Here’s the thing, mama. Don’t conclude that this is simply the way it is, or that you just have to ride the wave and cross your fingers that this will end. You can do something when your toddler wakes up too early crying in the mornings.
Take a look at these action steps to help him sleep later in the mornings:
1. Cap nap time at 3pm
Believe it or not, many early wake-ups happen from a lack of quality sleep, not too much. For instance, if your toddler fights bedtime and ends up sleeping long past he’s supposed to, he just might wake up earlier than later. If sleep begets sleep, then you can imagine what lack of sleep can do.
Instead, cap nap time at 3pm so that he has plenty of time awake before bed. This allows him to fall asleep quickly and rest through the night, instead of waking up restless.

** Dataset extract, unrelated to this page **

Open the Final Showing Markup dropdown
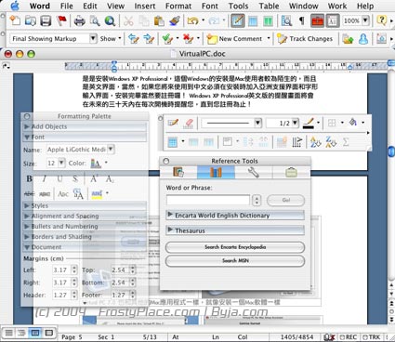This screenshot has height=342, width=395. [x=53, y=39]
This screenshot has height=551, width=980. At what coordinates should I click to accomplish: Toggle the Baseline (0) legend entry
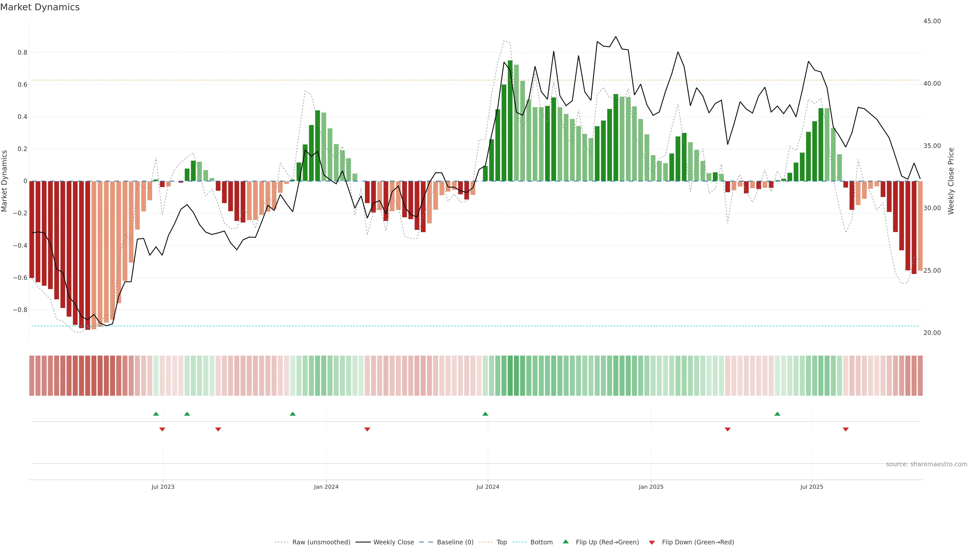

Need to adjust your nap schedule? You can do so gradually in 15- to 30-minute increments. Let’s say he usually naps until 4pm. Move nap time 30 minutes earlier (or wake him up at 3:30pm) until he has settled into that pattern. Then, adjust even further, so that he’s awake by 3pm.
Free resource: Do you struggle with getting him to take a nap? Join my newsletter and grab The Five Habits That Will Make Your Child’s Naps Easier! Discover the five steps you need to do to finally get a break while he naps. Get your copy below:
2. Have a later bedtime
Let’s say your toddlerdoes get good quality sleep. She falls asleep quickly and doesn’t stir during nighttime sleep. What can you do to ensure she doesn’t wake up early?
One place to start is with a later bedtime. If she’s going to bed too early in the evening, she’s also understandably waking up equally early come morning.
A general rule of thumb? Kids generally need 11-12 hours of sleep at night (and some even as few as 10). If she’s asleep by 6:30pm, she could easily be awake and ready to go by 5:30am or even 4:30am. Inch bedtime up, again in 15- or 30-minute increments, so that you push those hours later in the day.
That said, don’t put her down too late. Sleep experts suggest a bedtime no later than 8:30pm for nearly all kids of all ages.
Is your 14 month old suddenly waking at night? Here’s what to do.
3. Ensure a good sleep environment
This might seem like a small oversight but can have an impact when your toddler wakes up too early crying. Take temperature, for instance. How hot or cold his room feels could be contributing to those early mornings.
If mornings have begun to get cooler, he might need a space heater in his room. A fan could keep the sweltering heat in the summer away, extending his mornings a bit more. Make sure he’s comfortable during those early wake-ups and not too cold or hot.
Similarly, keep the room dark as well. Is the sun already peeking through the windows at 5:30am? Installing darkening curtains over his windows and blinds could buy you more time.
And finally, is ittoo quiet in the room, so much so that he startles awake with every noise he hears? A white noise machine, fan, or heater can muffle those sounds and help him sleep longer.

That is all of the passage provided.